__Passage__
=====

Process monitoring to get what caused critical load on server

**CMK version:cee 2.2 p14
**OS version:ubuntu 16.04-22.04 (all lts editions)

I tried to use Per process CPU monitoring - #12 by rawiriblundell this and got it working, but i can’t find anywhere any history data.
Say forexample at every night around 22:00pm server warns of criticcal load, we would want to know what process was causing this issue at that time, any recommendations how to get this data in checkmk ?

Hi Lilian,

go to your Service detail view and then onto “Events of service”

image

(view_name=svcevents)

I’m in
“Monitor > Overview > All hosts > server x > Services of Host > Service > Events of service server x, Top_5_CPU_No.1”
(the one in your picture), but it’s empty ?

Did your service already change from OK to something else? If not, then you won’t find anything there.

PS: You can fake a check result so as to verify that you will see anything in this view.

=====

__Data shown__
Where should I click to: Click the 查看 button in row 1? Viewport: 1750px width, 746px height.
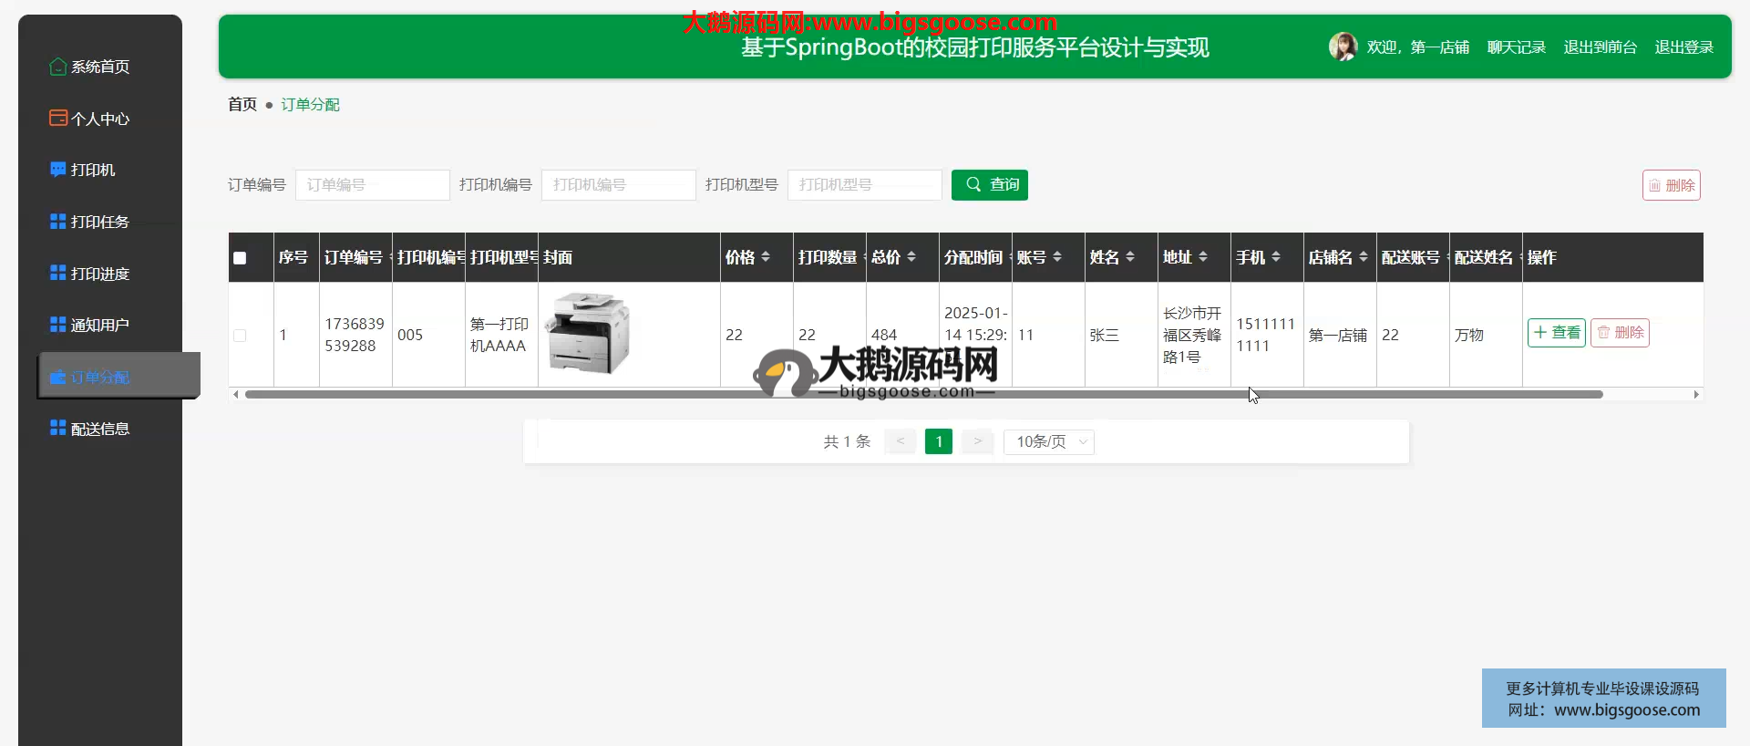pyautogui.click(x=1556, y=333)
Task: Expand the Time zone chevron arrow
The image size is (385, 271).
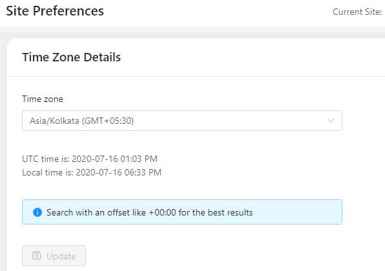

=====

__What is asked__
- a) List, in order, each step of the navigation path that the reply in the process-monitoring thread says the poster is in, using the ">" marks as separators.
- b) Condense the process-monitoring thread's paragraph beginning "I tried to use Per process CPU monitoring" into a shorter version that keeps its main facts.
- c) In the process-monitoring thread, retype everything from "(view_name=svcevents)" down to "find anything there.".

__Answers for this exercise__
- a)
1. Monitor
2. Overview
3. All hosts
4. server x
5. Services of Host
6. Service
7. Events of service server x, Top_5_CPU_No.1

- b) The poster got per-process CPU monitoring working but can't find any history data. For example, if a server warns of critical load every night around 22:00, they want to know which process caused it at that time. They ask how to get this data in Checkmk.

- c)
(view_name=svcevents)

I’m in
“Monitor > Overview > All hosts > server x > Services of Host > Service > Events of service server x, Top_5_CPU_No.1”
(the one in your picture), but it’s empty ?

Did your service already change from OK to something else? If not, then you won’t find anything there.